Collected data:
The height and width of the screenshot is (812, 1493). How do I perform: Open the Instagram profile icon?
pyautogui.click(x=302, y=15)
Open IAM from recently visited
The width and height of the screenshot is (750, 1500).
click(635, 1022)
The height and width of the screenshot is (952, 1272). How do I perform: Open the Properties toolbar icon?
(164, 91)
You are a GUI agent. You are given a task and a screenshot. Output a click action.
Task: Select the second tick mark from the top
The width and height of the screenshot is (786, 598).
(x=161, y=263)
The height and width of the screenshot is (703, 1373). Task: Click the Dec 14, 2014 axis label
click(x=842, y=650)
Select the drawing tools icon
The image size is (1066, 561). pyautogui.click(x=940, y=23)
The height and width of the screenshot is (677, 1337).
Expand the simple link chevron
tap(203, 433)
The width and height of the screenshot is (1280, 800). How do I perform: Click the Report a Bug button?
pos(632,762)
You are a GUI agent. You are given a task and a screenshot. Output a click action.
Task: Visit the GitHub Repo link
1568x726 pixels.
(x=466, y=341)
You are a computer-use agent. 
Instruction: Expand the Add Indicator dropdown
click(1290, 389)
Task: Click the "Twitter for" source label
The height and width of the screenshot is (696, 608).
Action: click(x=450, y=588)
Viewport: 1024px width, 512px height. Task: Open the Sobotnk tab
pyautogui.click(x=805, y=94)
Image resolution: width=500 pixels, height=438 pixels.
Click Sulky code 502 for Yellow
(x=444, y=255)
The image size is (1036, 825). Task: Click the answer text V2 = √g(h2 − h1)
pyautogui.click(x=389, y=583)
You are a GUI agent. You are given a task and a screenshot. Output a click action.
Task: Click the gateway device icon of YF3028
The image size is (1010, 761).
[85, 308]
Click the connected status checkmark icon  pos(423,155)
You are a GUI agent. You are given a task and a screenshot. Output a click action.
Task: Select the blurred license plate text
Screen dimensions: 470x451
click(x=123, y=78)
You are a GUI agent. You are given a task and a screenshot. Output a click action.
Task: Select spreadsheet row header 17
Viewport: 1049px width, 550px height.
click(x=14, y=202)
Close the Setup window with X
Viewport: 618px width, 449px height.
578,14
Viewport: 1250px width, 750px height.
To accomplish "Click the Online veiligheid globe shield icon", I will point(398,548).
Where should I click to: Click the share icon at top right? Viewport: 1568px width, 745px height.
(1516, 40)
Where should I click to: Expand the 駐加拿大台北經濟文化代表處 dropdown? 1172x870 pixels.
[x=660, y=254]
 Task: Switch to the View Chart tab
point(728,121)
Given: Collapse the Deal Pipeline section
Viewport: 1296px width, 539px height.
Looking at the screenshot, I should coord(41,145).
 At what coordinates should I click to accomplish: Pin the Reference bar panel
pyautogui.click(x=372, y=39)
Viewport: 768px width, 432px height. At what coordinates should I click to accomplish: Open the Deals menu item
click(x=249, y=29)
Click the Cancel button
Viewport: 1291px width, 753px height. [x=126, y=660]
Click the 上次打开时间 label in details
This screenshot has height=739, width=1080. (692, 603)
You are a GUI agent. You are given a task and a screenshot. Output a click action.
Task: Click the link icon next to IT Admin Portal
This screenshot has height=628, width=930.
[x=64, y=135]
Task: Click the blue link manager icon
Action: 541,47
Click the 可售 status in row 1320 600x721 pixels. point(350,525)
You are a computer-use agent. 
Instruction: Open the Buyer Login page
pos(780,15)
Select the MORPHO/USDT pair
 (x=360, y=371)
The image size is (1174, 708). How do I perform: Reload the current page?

Problem details:
Which lines belong in the answer? Exactly those from the first line of the entries through the line holding "Task: Select the second", inclusive, copied unchanged.

Exercise answer:
The height and width of the screenshot is (812, 1493). How do I perform: Open the Instagram profile icon?
pyautogui.click(x=302, y=15)
Open IAM from recently visited
The width and height of the screenshot is (750, 1500).
click(635, 1022)
The height and width of the screenshot is (952, 1272). How do I perform: Open the Properties toolbar icon?
(164, 91)
You are a GUI agent. You are given a task and a screenshot. Output a click action.
Task: Select the second tick mark from the top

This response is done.